Agence France-Presse

Sept survivants avaient été secourus dimanche, pour la plupart des Ivoiriens.  

Dix-sept corps ont été repêchés ces trois derniers jours et il n’y a plus d’espoir de retrouver vivants les quatre ou cinq passagers toujours portés disparus, a indiqué à l’AFP Mourad Turki, porte-parole du tribunal de Sfax.

Le bateau transportait 28 ou 29 personnes, dont deux Tunisiens et des personnes originaires de pays d’Afrique subsaharienne, selon les propos des survivants rapportés par M. Turki.

Outre les deux hommes tunisiens dont les corps ont été retrouvés, sept femmes de 20 à 30 ans et trois enfants, dont un nourrisson, font partie des victimes.

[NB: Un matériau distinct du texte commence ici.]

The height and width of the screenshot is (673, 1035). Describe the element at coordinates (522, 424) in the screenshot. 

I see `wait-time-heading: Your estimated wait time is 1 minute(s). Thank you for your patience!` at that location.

« La plupart des passagers se connaissaient entre eux, certains travaillaient en Tunisie depuis plusieurs mois », a précisé M. Turki.

Ils avaient pris la mer au moment où la pandémie et ses retombées sociales ont fragilisé les migrants en Tunisie.

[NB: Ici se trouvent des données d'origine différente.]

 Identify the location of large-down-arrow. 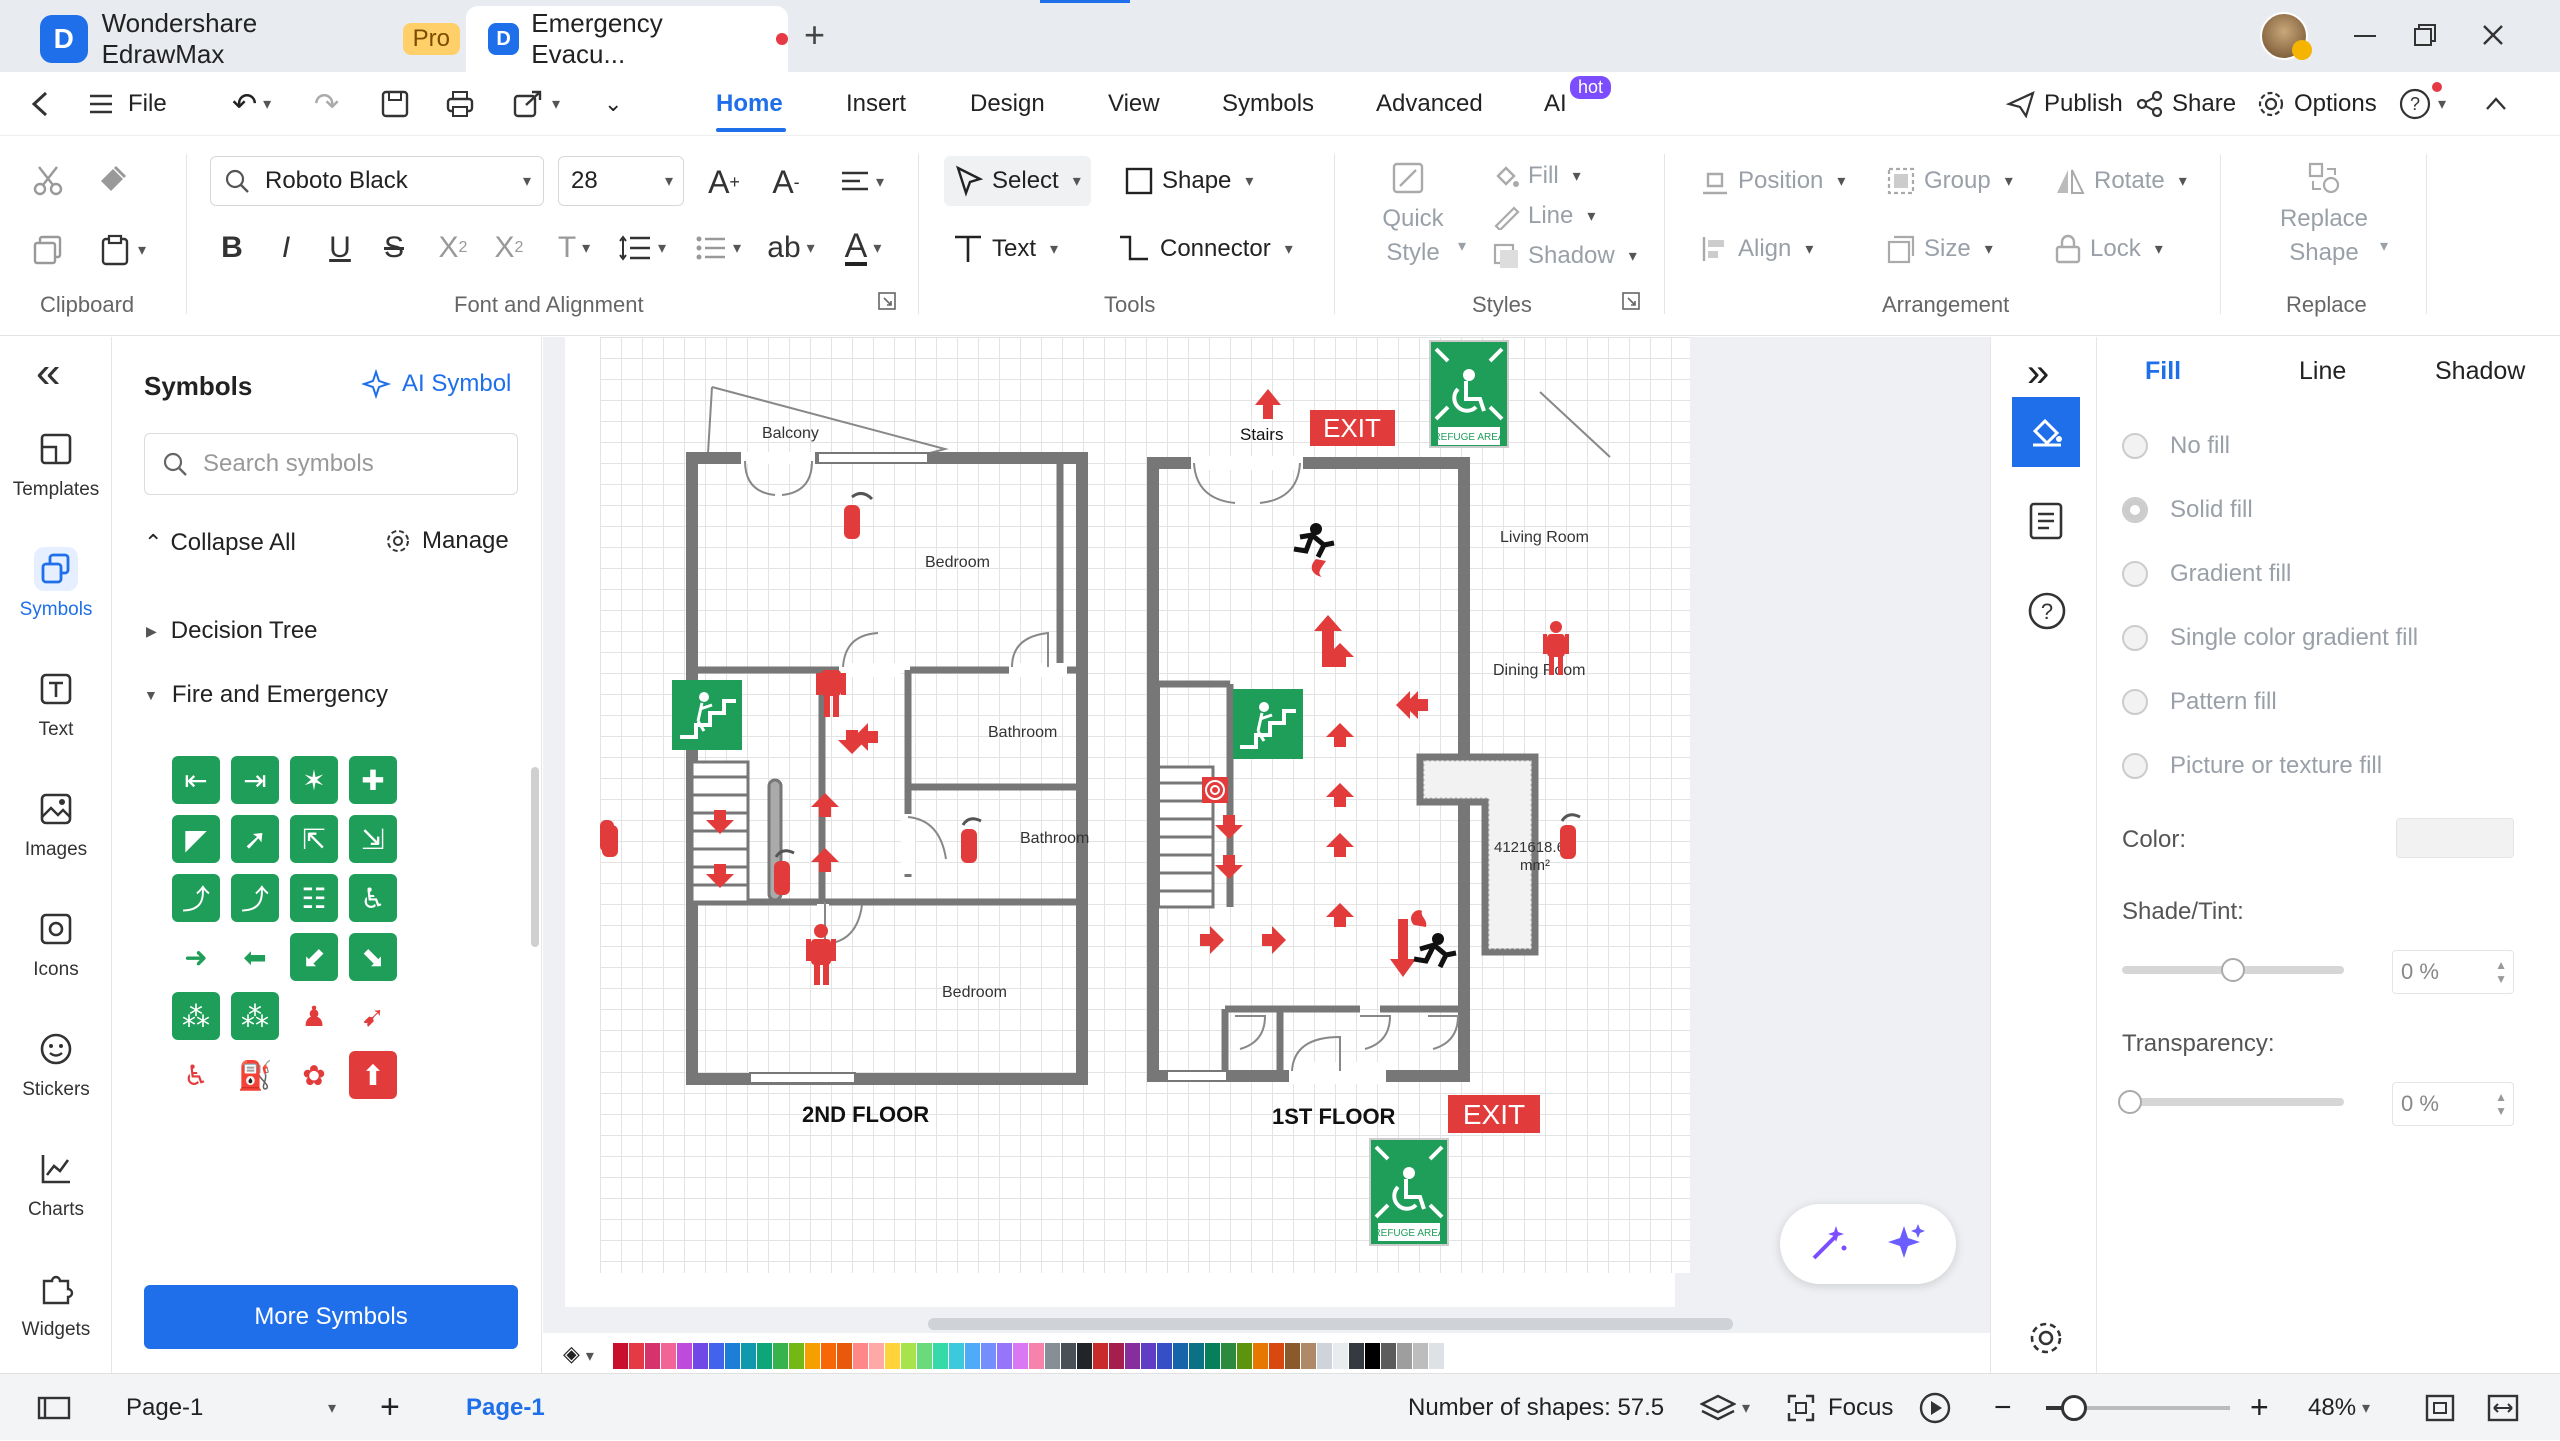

« On a vu partir cet été beaucoup d’Ivoiriens, y compris de nombreuses femmes, dans un contexte dans lequel les migrants ont de plus en plus de difficultés à trouver un emploi stable en Tunisie », a souligné Alice Sironi, de l’Organisation internationale des migrations (OIM).

Au péril de leur vie, des milliers de personnes tentent régulièrement la traversée de la Méditerranée sur des embarcations clandestines, essayant de rejoindre l’Europe où ils espèrent notamment trouver du travail.

Les départs de Tunisie vers l’Italie se sont nettement accélérés ces derniers mois, sous l’effet conjugué de la pandémie, qui a fait flamber le chômage, et de la crise politique.

Le nombre de Tunisiens émigrant clandestinement en Italie, qui avait atteint un record après la révolution de 2011 avec plus de 20 000 arrivées, a ensuite fortement baissé. Mais il est reparti à la hausse depuis 2017.  

Sur les huit premiers mois de 2020, plus de 8000 Tunisiens ont atteint l’Italie, selon l’ONU.

Depuis le début de l’année et jusqu’à mi-septembre, 8581 personnes ont été interceptées alors qu’elles tentaient de rejoindre l’Europe par la mer depuis les côtes tunisiennes, selon des statistiques du ministère de l’Intérieur tunisien. Parmi elles, 2104 étaient étrangères.

Selon le Forum des droits économiques et sociaux, une ONG tunisienne, les personnes originaires d’Afrique subsaharienne représentent presque un quart des départs, une proportion similaire à l’an passé.